→ Ваша задача
Продолжите текст о спуске корабля «Союз» с Владимиром Комаровым на борту, начав сразу после последнего приведенного в нем предложения.

→ Текст документа
- - - - - - -
Через 75 секунд после достижения спускаемым аппаратом высоты пять с половиной километров по команде программно-временного устройства с его днища должен был отделиться ненужный теперь уже лобовой теплозащитный экран. Срабатывание датчиков отделения снимало блокировку на запуск двигателей мягкой посадки. Но эти операции не прошли. О причине этого через много лет напишет в своей книге “Ракеты и люди” заместитель Главного конструктора Борис Черток:

“Из-за нерасчетно высокой скорости снижения лобовой щит отстрелился не на высоте трех километров, а у самой земли” [10.4].

Программно-временное устройство не выдало своевременно и команду на перецепку запасного парашюта на симметричную подвеску. Под тяжестью спускаемого аппарата из-под теплозащитного кожуха должен был вырваться стальной трос, который и обеспечивал перецепку. Но эта операция не состоялась, поскольку запасной парашют был спутан с тормозным.

Что ощущал Владимир Комаров в последние минуты своей жизни?

Когда приборно-агрегатный отсек все же оторвался от спускаемого аппарата, космонавт ощутил, что “кувыркание” постепенно заканчивается. А вот вращение вокруг продольной оси спускаемого аппарата осталось, и Комаров его тоже наверняка чувствовал. Почувствовал он и рывок в тот момент, когда отделилась крышка основного парашютного контейнера, услышал и приглушенный хлопок при ее отделении. Наверняка ждал еще одного рывка вверх при выходе основного купола. Но рывка все не было и не было, вращение спускаемого аппарата не прекращалось.

Конечно, Владимир Комаров заподозрил, что спуск корабля идет в нештатном режиме, что основной купол парашюта либо вообще не вышел, либо вышел, но не наполнился полностью. На корабле 7К-ОК (“Союз”) не предусмотрено ручное управление парашютными системами, есть только средства индикации. На сигнальном табло слева от космонавта загорелся транспарант “Запасной парашют”. Хлопок над головой свидетельствовал о том, что введена в действие “запаска”. Но вращение корабля продолжалось. Не произошла перецепка запасного парашюта с бокового положения на предпосадочное, вдоль продольной оси корабля. Было еще и ощущения падения. Возможно, Владимир Комаров чувствовал, что корабль по-прежнему чуть наклонен к вертикали спуска. Может быть, он даже видел в иллюминаторы, если они не потеряли прозрачность при спуске в плазменном облаке, как периодически меняются местами земля и небо из-за вращения корабля. Скорее всего, при таком положении “Союза” бортовая автоматика могла дать сбой, и кресло-ложемент под космонавтом Владимиром

Комаровым не приподнялось на амортизаторах в предпосадочное положение.
- - - - - - -
→ Блок данных

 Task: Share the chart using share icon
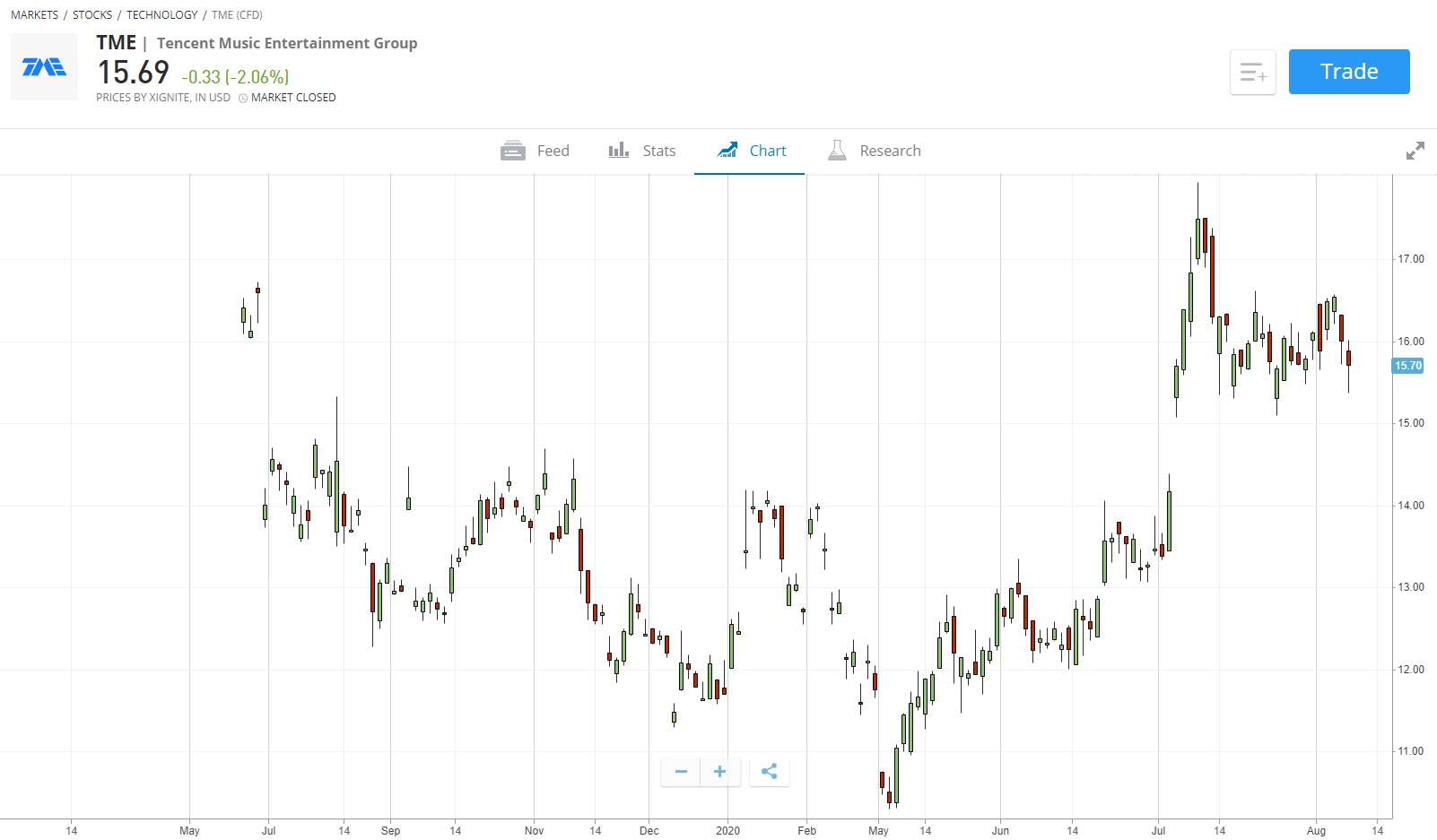click(x=769, y=771)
- - - - - - -
→ Ответ
Владимир Михайлович Комаров был грамотным инженером, достаточно опытным летчиком и одним из самых подготовленных советских космонавтов. Нет никаких сомнений, что, проанализировав все происходящее на борту “Союза”, он понял: полет корабля завершается в аварийном режиме...

Надеялся ли он выжить? Что думал и что пережил в те последние две-три минуты своей жизни? Что делал? Мы об этом никогда не узнаем.

По сигналу гамма-лучевого высотомера на высоте примерно один метр от земной поверхности должны были включиться двигатели мягкой посадки.

Борис Черток свидетельствует:

“Команда на включение питания гамма-лучевого высотомера также не исполнилась, а, следовательно, не была выдана и команда на запуск двигателей мягкой посадки” [10.4].

Спускаемый аппарат врезался в землю, образовав воронку по разным оценкам глубиной от пятнадцати сантиметров до полуметра. Владимир Михайлович Комаров погиб в момент удара от чудовищной перегрузки.

Двигатели мягкой посадки, которые должны были включиться перед посадкой, у самой земли, то ли включились в момент удара, то ли просто взорвались от удара - это так и не удалось точно установить. Днище спускаемого аппарата лопнуло. Лопнули и воспламенились баки, в которых было тридцать килограммов концентрированной перекиси водорода, служившей рабочим телом для двигателей системы управляемого спуска, так и не сработавшей из-за команды “Авария-2”. Пожар еще более усилился. Высококонцентрированная перекись не просто горела, она активно способствовала горению других материалов, выделяя при разложении свободный кислород. Обломки корабля выгорели дотла.

Взрывной волной спутавшиеся тормозной и запасной парашюты отбросило в сторону от горевшего спускаемого аппарата, и они упали на землю. Стропы стали гореть. Пожар, возникший после разлива перекиси из лопнувших баков, надежно “замаскировал” практически все следы нештатного теплового воздействия на спускаемый аппарат во время его атмосферного спуска...

Во время падения спускаемого аппарата корабля 7К-ОК(А) № 4 (“Союз-1”) в атмосфере его вели средства Противовоздушной обороны СССР в период времени с 6 часов 19 минут 20 секунд и до 6 часов 25 минут 30 секунд 24 апреля 1967 года. Пеленг “Круг” близ Архангельска перестал отслеживать корабль в 6 часов 25 минут 15 секунд.

Итак, наша версия в обобщенном форме такова: на кораблях 7К-ОК (“Союз”) первой партии (с № 1 по № 7) в сходных обстоятельствах космического полета возникала похожая цепочка технических неполадок. По-видимому, эта цепочка включала в себя отказ датчиков солнечно-звездной и ионной ориентации, неотделение или неполное отделение

приборно-агрегатного отсека, неполноту передачи телеметрической информации на этапе торможения корабля и спуска в атмосфере. Неполадки приводили к баллистическому спуску спускаемых аппаратов этих кораблей с возможными прогарами в тепловой защите, что в случае корабля 7К-ОК(А) № 4 (“Союз-1”) могло привести к деформации стенки парашютного контейнера и, как следствие, к нештатной работе его основной и запасной парашютных систем.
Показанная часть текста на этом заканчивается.